====== Document segment

Is there a strip club in Dudley?
I walk and take the bus through it almost every day and I don't remember ever seeing a strip club.
Aga's Highland Tap
Across the street from the Boston Gardener. Though its called a "bikini bar." Whatever that distinction is supposed to mean.
Go in and find out for us.
Go in and find out for us.
Boston School Department
With the decisons coming out of Court Street he knows he will have hundreds of new customers when they move into Dudley square.Everytime they send out an edict from Court Street the first comment we hear is "whoever sent this out must have smoked some weed"
Dispensaries
It's 5 dispensaries in Suffolk County, right? So why don't we just dump em all in Chelsea or Revere? Gives those towns some tax revenue and traffic, and satisfies the Boston NIMBYs.
Another moron heard from...
Oh, yeah. Let's listen to what the "life coach" has to say on the issue. Life coaching is the biggest scam since televangelism. Empty, vapid people paying to get life advice from other empty,vapid people.

============
====== Extracted entries

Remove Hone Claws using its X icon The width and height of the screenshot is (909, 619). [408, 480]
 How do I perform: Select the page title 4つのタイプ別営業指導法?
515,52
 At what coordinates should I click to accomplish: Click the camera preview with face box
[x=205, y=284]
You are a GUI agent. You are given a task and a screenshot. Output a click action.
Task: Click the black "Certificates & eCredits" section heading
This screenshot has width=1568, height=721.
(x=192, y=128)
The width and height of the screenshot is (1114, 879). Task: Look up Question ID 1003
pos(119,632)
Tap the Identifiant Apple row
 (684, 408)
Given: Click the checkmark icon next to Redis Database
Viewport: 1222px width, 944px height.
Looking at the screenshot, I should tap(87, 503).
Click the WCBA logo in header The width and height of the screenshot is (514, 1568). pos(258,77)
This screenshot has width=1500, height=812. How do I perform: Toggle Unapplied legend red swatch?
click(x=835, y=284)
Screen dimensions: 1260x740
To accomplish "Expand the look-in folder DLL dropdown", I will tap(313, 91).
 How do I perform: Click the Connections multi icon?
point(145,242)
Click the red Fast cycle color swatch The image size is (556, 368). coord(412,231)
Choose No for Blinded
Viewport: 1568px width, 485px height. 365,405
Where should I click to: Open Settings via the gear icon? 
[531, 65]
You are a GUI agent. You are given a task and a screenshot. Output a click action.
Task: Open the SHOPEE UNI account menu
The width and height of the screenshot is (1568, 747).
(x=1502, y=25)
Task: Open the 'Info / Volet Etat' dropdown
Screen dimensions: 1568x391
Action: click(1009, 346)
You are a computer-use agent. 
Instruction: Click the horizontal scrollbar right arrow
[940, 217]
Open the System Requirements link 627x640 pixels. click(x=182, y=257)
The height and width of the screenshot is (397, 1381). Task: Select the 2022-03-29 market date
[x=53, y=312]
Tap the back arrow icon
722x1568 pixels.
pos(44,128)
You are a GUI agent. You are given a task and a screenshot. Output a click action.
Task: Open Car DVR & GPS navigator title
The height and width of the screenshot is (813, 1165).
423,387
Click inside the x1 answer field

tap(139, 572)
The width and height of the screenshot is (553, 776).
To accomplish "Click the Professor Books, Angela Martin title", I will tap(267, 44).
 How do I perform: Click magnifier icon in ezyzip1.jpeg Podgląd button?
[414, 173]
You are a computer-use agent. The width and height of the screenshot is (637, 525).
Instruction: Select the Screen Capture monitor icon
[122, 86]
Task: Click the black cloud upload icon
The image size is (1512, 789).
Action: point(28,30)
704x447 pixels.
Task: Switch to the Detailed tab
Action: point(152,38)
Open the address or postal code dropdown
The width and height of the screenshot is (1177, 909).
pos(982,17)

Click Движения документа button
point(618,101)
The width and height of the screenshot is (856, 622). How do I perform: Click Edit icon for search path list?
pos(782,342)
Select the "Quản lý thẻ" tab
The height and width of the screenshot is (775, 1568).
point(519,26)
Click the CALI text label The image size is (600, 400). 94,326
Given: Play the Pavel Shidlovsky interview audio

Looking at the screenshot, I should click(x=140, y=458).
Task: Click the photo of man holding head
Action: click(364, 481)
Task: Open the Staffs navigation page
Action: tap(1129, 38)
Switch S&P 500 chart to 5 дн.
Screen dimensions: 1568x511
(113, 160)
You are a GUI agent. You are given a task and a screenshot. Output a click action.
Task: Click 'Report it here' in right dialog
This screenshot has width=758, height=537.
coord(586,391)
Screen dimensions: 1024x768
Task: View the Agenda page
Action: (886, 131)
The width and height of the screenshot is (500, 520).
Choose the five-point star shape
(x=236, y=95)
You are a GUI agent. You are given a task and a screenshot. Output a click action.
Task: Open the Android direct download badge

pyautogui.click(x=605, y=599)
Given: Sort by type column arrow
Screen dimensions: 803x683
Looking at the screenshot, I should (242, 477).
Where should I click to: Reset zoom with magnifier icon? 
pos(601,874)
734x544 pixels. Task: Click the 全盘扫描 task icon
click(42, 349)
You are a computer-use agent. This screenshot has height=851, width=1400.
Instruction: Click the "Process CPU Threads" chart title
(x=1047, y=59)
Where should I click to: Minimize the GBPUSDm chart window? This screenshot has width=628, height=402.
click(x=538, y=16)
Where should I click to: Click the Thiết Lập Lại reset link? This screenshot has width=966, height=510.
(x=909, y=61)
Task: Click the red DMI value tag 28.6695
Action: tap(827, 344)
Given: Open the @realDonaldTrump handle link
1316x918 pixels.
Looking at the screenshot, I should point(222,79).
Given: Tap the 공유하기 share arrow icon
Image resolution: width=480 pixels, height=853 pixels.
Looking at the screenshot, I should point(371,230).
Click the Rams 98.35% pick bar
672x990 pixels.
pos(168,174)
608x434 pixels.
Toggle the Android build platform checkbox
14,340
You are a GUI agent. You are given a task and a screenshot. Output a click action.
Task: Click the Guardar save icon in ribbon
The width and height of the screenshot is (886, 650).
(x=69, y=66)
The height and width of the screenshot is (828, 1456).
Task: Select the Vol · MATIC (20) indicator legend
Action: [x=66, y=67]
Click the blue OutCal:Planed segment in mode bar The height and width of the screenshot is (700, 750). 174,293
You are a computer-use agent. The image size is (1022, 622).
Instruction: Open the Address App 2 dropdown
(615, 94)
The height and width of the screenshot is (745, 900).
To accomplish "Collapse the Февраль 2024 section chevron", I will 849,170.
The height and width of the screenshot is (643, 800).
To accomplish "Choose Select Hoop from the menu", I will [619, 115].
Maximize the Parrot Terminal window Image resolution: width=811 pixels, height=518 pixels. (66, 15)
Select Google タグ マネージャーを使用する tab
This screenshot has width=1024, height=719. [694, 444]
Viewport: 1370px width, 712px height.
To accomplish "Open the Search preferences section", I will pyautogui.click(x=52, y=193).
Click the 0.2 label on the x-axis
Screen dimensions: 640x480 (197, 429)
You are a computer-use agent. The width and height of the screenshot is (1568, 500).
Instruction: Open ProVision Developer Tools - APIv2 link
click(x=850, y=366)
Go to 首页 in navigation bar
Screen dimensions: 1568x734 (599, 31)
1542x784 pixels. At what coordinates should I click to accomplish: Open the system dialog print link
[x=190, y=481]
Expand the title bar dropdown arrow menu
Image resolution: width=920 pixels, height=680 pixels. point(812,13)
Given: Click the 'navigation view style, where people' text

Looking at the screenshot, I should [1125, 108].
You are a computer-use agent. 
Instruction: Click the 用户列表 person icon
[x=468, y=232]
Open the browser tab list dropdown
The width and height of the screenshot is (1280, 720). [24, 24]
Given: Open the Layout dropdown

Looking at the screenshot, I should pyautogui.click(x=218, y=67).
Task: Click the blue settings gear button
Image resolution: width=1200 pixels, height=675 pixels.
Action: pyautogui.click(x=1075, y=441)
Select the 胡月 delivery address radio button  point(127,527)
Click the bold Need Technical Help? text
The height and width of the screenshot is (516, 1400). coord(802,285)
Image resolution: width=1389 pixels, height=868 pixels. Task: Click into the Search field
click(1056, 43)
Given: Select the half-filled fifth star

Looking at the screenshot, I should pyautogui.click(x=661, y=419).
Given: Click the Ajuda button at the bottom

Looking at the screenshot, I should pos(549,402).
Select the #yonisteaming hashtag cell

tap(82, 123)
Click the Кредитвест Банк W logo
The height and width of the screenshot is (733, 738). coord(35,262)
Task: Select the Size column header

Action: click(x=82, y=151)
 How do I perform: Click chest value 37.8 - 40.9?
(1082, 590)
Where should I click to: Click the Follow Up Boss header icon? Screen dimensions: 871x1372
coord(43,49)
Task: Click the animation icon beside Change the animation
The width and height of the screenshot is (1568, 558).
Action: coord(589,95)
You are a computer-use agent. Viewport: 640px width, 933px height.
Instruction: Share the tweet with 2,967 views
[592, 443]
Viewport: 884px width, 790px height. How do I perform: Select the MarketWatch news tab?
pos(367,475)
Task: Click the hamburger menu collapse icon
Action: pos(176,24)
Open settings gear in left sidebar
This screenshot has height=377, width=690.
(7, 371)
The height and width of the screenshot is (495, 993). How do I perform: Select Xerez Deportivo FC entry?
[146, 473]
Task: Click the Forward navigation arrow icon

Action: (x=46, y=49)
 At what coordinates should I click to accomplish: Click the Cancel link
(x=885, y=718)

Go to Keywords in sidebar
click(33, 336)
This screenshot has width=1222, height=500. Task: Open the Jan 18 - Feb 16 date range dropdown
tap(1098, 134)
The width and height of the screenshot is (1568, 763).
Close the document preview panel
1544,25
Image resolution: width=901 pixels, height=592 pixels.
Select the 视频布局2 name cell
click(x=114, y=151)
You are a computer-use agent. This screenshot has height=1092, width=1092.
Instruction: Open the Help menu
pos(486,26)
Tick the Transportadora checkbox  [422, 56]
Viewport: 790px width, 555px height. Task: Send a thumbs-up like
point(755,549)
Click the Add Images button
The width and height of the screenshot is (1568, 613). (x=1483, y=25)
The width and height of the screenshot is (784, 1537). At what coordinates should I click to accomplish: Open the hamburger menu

============

- _Exercise requirements_
- A) From the forum thread about Dudley, quote the passage from "Another moron heard" up to and including "other empty,vapid people.", word for word.
- B) Answer these questions using the forum thread about Dudley:
(i) What business does one commenter say Aga's Highland Tap is across the street from?
(ii) What does that commenter say the place is called?
(iii) Which two towns does a commenter suggest as the location for the dispensaries?
- C) List every business or organization named in the forum thread about Dudley.

- _Task-by-task solutions_
- A)
Another moron heard from...
Oh, yeah. Let's listen to what the "life coach" has to say on the issue. Life coaching is the biggest scam since televangelism. Empty, vapid people paying to get life advice from other empty,vapid people.

- B)
(i) The Boston Gardener.
(ii) A "bikini bar."
(iii) Chelsea and Revere.

- C)
Aga's Highland Tap
Boston Gardener
Boston School Department